Source:
(begin)

WASHINGTON, Nov. 26 (UPI) -- Capital Comment -- Daily news notes, political rumors, and important events that shape politics and public policy in Washington and the world from United Press International.
President George W. Bush has, as expected, named former Pennsylvania Gov. Tom Ridge as his choice to be the new department's first secretary. Bush made the announcement in the White House East Room as he signed the legislation authorizing the creation of the new Cabinet department.
Bush also announced that Gordon England, currently the secretary of the Navy, is going to be nominated to be deputy secretary and that former U.S. Rep. Asa Hutchinson, R-Ark., now the administrator of the Drug Enforcement Administration, would be tapped for the job of under secretary for border and transportation security. No word yet on who will be tapped to replace England and Hutchinson in their current posts. Those jobs are not yet vacant but both would be highly coveted by administration allies in need of a place to go after the November 2002 election. One person the president is said to be eager to place in his administration is the outgoing speaker of the Texas House of Representatives, James E. "Pete" Laney.
Laney is a Democrat but is also a close friend of the president and a political ally dating back to Bush's tenure as governor. In November, the Republicans won a majority in the Texas House, creating the need for a new speaker with an "R" after his name. No one is suggesting Laney for either of the two newly vacant posts but, as the post-midterm administration shuffle begins and current appointees resign or move to new jobs, look to hear his name bandied about on a bunch of short lists.
In the interests of security
The feud between outgoing Senate leader Tom Daschle of South Dakota and radio's Rush Limbaugh continues to simmer. Last week Daschle, in his final news conference as leader, accused Limbaugh of inciting attacks on him and his family through his comments about Daschle's leadership on his national radio program.

(end)

Given request A:
Translate this sentence from the news item into Spanish: "Laney is a Democrat but is also a close friend of the president and a political ally dating back to Bush's tenure as governor."
The news item and the entries after it come from unrelated sources.

[Pointing data for screenshots]
(begin)

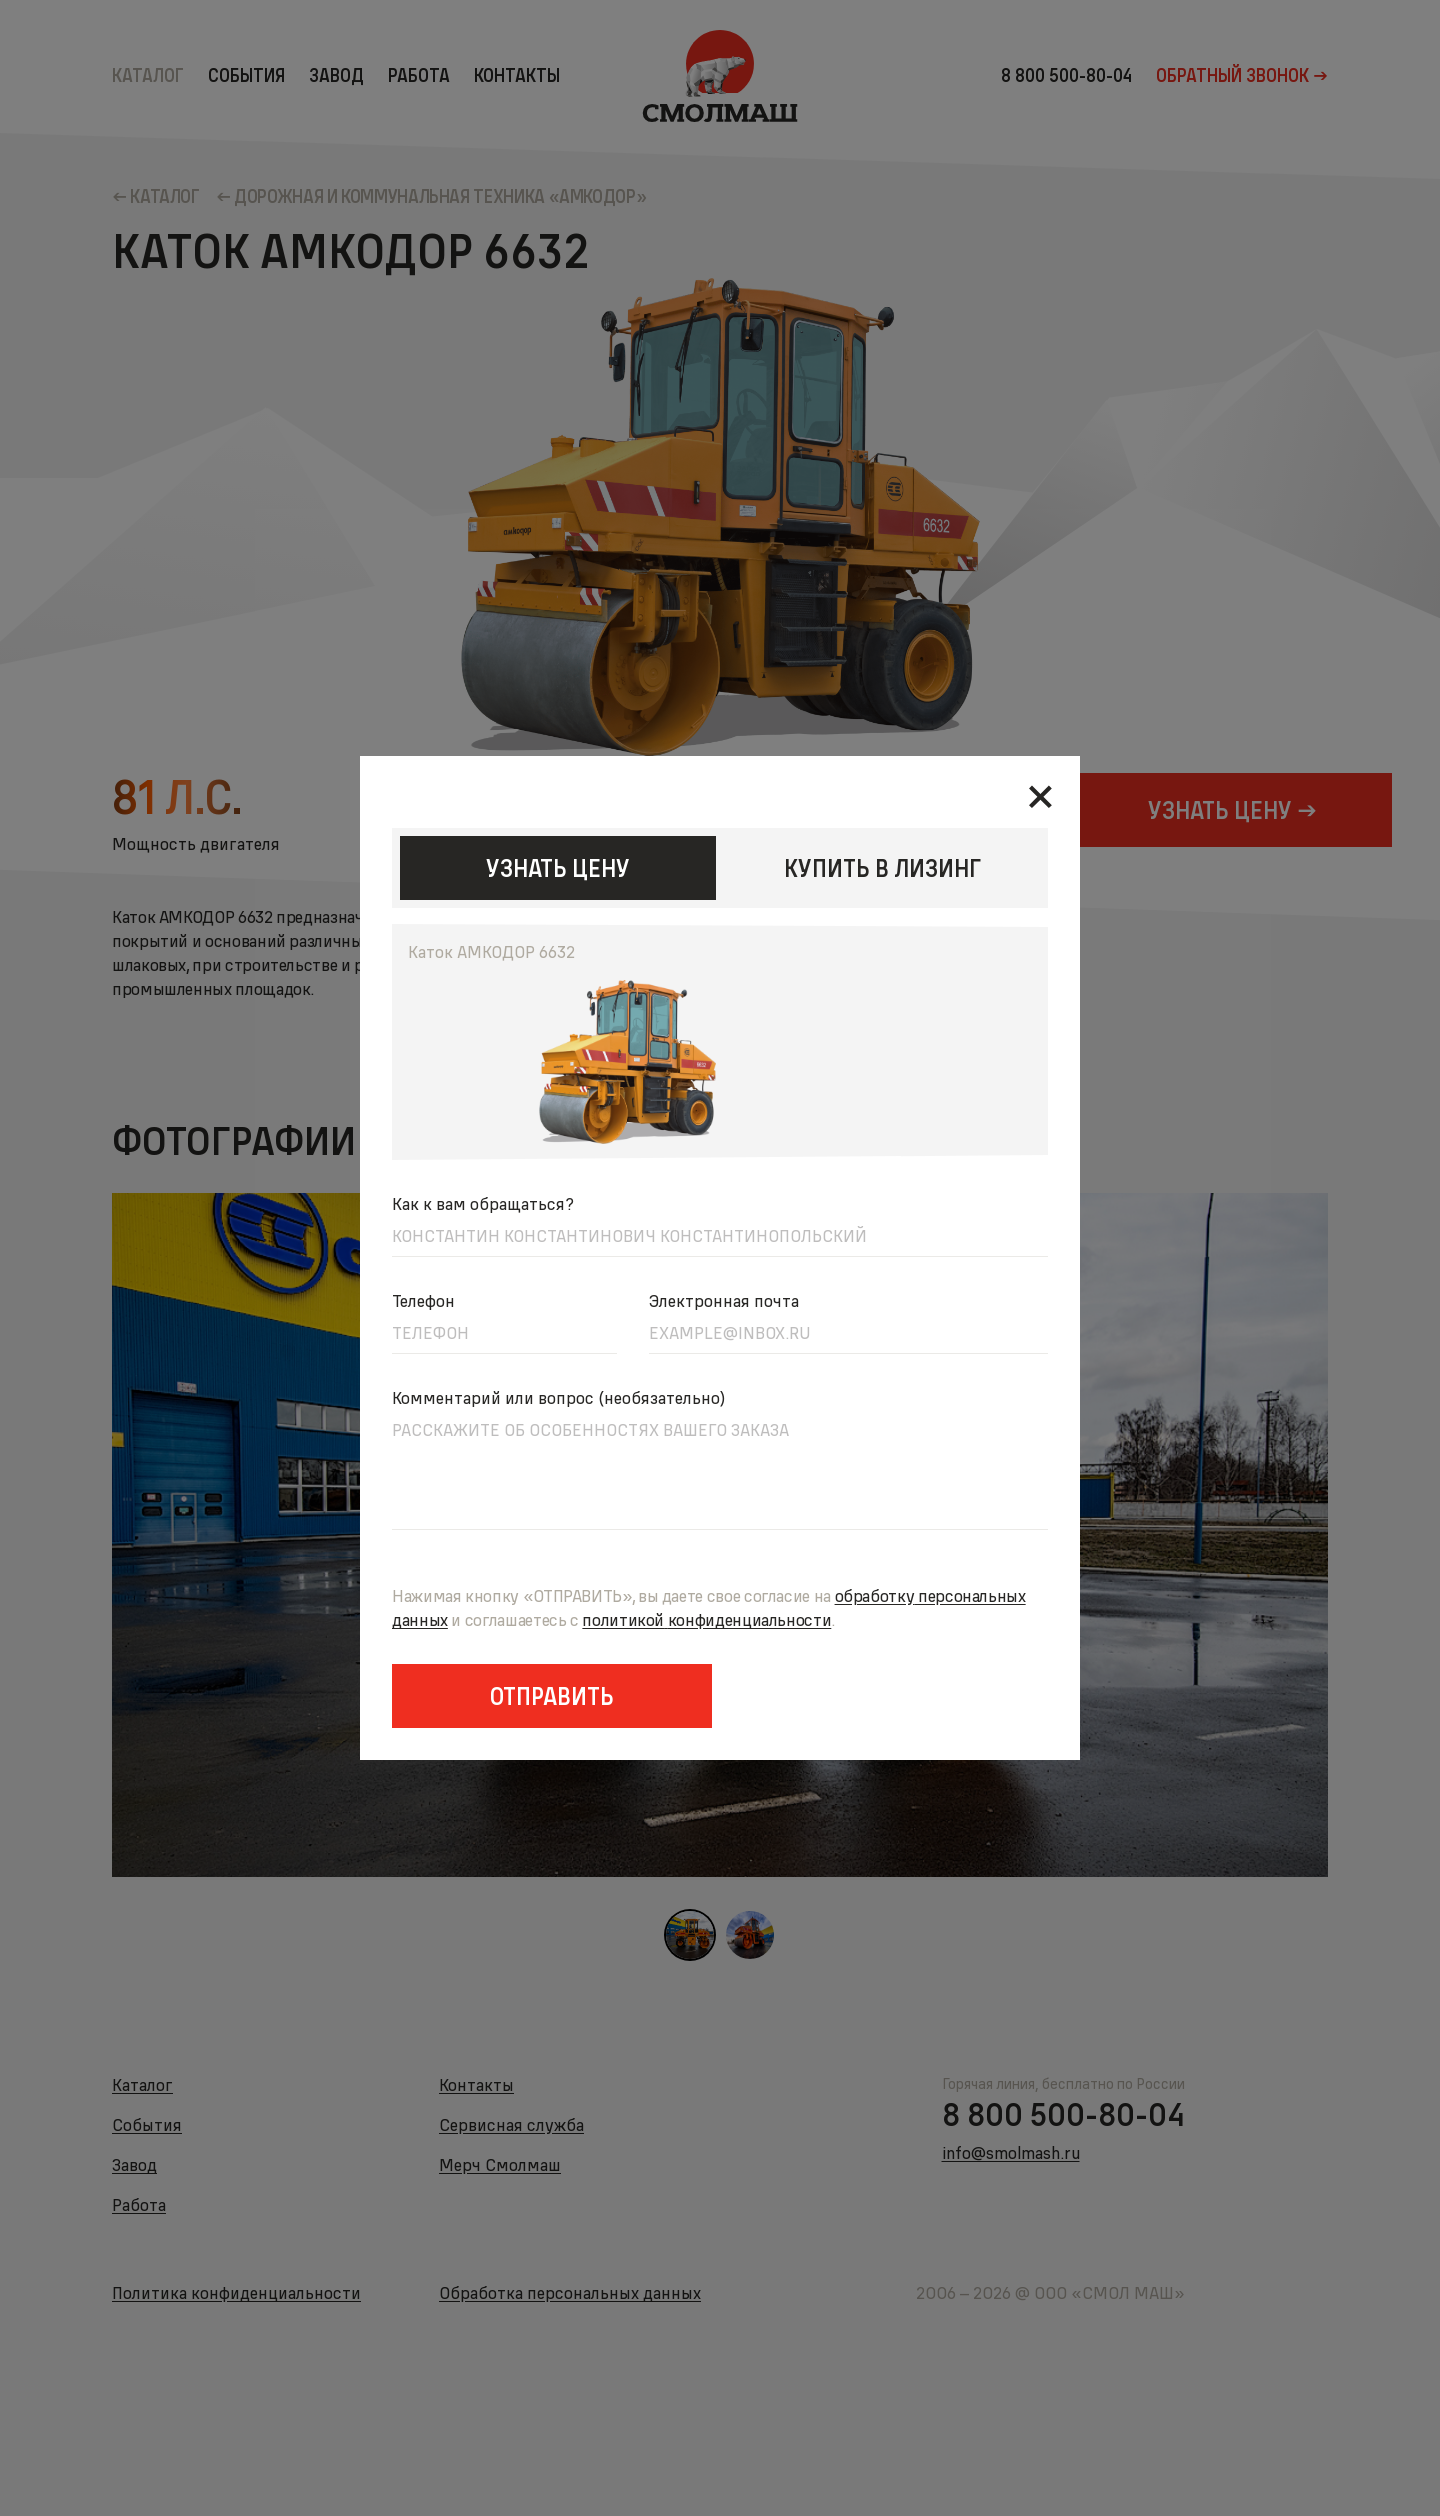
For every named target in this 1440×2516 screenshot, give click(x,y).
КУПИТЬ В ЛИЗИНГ (882, 868)
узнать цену (558, 868)
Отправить (552, 1696)
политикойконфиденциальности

(end)

Given request B:
Rewrite the entries starting at the line containing "узнать цену (558, 868)" and ending at the last line of the entries, offsetting every coordinate in the answers by -120.

Exercise solution A:
Laney es demócrata, pero también es un amigo cercano del presidente y un aliado político desde la época de Bush como gobernador.

Exercise solution B:
узнать цену (438, 748)
Отправить (432, 1576)
политикойконфиденциальности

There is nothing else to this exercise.